Supplied material:
========================

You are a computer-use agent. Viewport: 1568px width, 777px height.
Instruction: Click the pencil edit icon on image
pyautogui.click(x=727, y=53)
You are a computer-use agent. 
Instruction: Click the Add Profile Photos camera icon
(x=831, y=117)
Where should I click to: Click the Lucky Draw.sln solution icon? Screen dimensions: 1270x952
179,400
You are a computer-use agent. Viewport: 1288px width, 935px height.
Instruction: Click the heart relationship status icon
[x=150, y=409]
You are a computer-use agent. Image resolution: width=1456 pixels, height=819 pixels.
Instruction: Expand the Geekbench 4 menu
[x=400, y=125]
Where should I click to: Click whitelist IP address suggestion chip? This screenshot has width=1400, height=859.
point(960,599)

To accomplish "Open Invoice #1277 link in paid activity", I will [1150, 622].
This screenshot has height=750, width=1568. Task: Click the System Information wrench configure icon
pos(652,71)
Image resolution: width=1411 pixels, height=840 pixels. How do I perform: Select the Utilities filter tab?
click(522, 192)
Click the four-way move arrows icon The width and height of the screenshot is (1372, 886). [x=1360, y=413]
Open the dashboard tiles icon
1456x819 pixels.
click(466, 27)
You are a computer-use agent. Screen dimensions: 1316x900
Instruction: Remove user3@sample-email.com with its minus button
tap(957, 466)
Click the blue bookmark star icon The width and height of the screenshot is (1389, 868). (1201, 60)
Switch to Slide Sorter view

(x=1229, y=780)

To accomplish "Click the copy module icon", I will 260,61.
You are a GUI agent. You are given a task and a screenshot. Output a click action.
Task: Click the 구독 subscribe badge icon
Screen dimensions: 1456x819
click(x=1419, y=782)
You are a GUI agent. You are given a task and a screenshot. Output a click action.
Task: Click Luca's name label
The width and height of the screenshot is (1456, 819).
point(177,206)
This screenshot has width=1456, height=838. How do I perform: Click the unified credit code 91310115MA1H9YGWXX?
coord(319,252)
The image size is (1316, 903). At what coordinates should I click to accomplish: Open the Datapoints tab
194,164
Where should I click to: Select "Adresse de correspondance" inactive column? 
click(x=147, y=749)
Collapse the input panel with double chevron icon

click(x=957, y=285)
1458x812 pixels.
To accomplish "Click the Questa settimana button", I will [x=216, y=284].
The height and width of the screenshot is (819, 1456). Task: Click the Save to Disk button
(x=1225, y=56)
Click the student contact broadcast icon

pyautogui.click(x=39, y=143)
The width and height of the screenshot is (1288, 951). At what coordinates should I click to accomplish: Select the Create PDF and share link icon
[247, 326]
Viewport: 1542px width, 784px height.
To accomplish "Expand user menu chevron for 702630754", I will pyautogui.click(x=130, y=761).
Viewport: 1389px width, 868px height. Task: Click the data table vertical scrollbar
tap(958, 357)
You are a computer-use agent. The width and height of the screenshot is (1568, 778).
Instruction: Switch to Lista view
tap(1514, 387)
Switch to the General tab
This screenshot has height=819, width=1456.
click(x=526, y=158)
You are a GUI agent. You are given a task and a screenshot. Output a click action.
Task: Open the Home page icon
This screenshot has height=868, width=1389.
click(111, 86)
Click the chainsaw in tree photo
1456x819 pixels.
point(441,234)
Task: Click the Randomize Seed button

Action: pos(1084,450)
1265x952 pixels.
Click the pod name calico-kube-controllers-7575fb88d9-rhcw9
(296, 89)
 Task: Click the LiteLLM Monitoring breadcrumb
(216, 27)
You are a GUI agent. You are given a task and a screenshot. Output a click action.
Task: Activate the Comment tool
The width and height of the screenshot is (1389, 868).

========================

Work instruction: Retype the entire listing without altering anything.

Solution to this task:
You are a computer-use agent. Viewport: 1568px width, 777px height.
Instruction: Click the pencil edit icon on image
pyautogui.click(x=727, y=53)
You are a computer-use agent. 
Instruction: Click the Add Profile Photos camera icon
(x=831, y=117)
Where should I click to: Click the Lucky Draw.sln solution icon? Screen dimensions: 1270x952
179,400
You are a computer-use agent. Viewport: 1288px width, 935px height.
Instruction: Click the heart relationship status icon
[x=150, y=409]
You are a computer-use agent. Image resolution: width=1456 pixels, height=819 pixels.
Instruction: Expand the Geekbench 4 menu
[x=400, y=125]
Where should I click to: Click whitelist IP address suggestion chip? This screenshot has width=1400, height=859.
point(960,599)

To accomplish "Open Invoice #1277 link in paid activity", I will [1150, 622].
This screenshot has height=750, width=1568. Task: Click the System Information wrench configure icon
pos(652,71)
Image resolution: width=1411 pixels, height=840 pixels. How do I perform: Select the Utilities filter tab?
click(522, 192)
Click the four-way move arrows icon The width and height of the screenshot is (1372, 886). [x=1360, y=413]
Open the dashboard tiles icon
1456x819 pixels.
click(466, 27)
You are a computer-use agent. Screen dimensions: 1316x900
Instruction: Remove user3@sample-email.com with its minus button
tap(957, 466)
Click the blue bookmark star icon The width and height of the screenshot is (1389, 868). (1201, 60)
Switch to Slide Sorter view

(x=1229, y=780)

To accomplish "Click the copy module icon", I will 260,61.
You are a GUI agent. You are given a task and a screenshot. Output a click action.
Task: Click the 구독 subscribe badge icon
Screen dimensions: 1456x819
click(x=1419, y=782)
You are a GUI agent. You are given a task and a screenshot. Output a click action.
Task: Click Luca's name label
The width and height of the screenshot is (1456, 819).
point(177,206)
This screenshot has width=1456, height=838. How do I perform: Click the unified credit code 91310115MA1H9YGWXX?
coord(319,252)
The image size is (1316, 903). At what coordinates should I click to accomplish: Open the Datapoints tab
194,164
Where should I click to: Select "Adresse de correspondance" inactive column? 
click(x=147, y=749)
Collapse the input panel with double chevron icon

click(x=957, y=285)
1458x812 pixels.
To accomplish "Click the Questa settimana button", I will [x=216, y=284].
The height and width of the screenshot is (819, 1456). Task: Click the Save to Disk button
(x=1225, y=56)
Click the student contact broadcast icon

pyautogui.click(x=39, y=143)
The width and height of the screenshot is (1288, 951). At what coordinates should I click to accomplish: Select the Create PDF and share link icon
[247, 326]
Viewport: 1542px width, 784px height.
To accomplish "Expand user menu chevron for 702630754", I will pyautogui.click(x=130, y=761).
Viewport: 1389px width, 868px height. Task: Click the data table vertical scrollbar
tap(958, 357)
You are a computer-use agent. The width and height of the screenshot is (1568, 778).
Instruction: Switch to Lista view
tap(1514, 387)
Switch to the General tab
This screenshot has height=819, width=1456.
click(x=526, y=158)
You are a GUI agent. You are given a task and a screenshot. Output a click action.
Task: Open the Home page icon
This screenshot has height=868, width=1389.
click(111, 86)
Click the chainsaw in tree photo
1456x819 pixels.
point(441,234)
Task: Click the Randomize Seed button

Action: pos(1084,450)
1265x952 pixels.
Click the pod name calico-kube-controllers-7575fb88d9-rhcw9
(296, 89)
 Task: Click the LiteLLM Monitoring breadcrumb
(216, 27)
You are a GUI agent. You are given a task and a screenshot. Output a click action.
Task: Activate the Comment tool
The width and height of the screenshot is (1389, 868).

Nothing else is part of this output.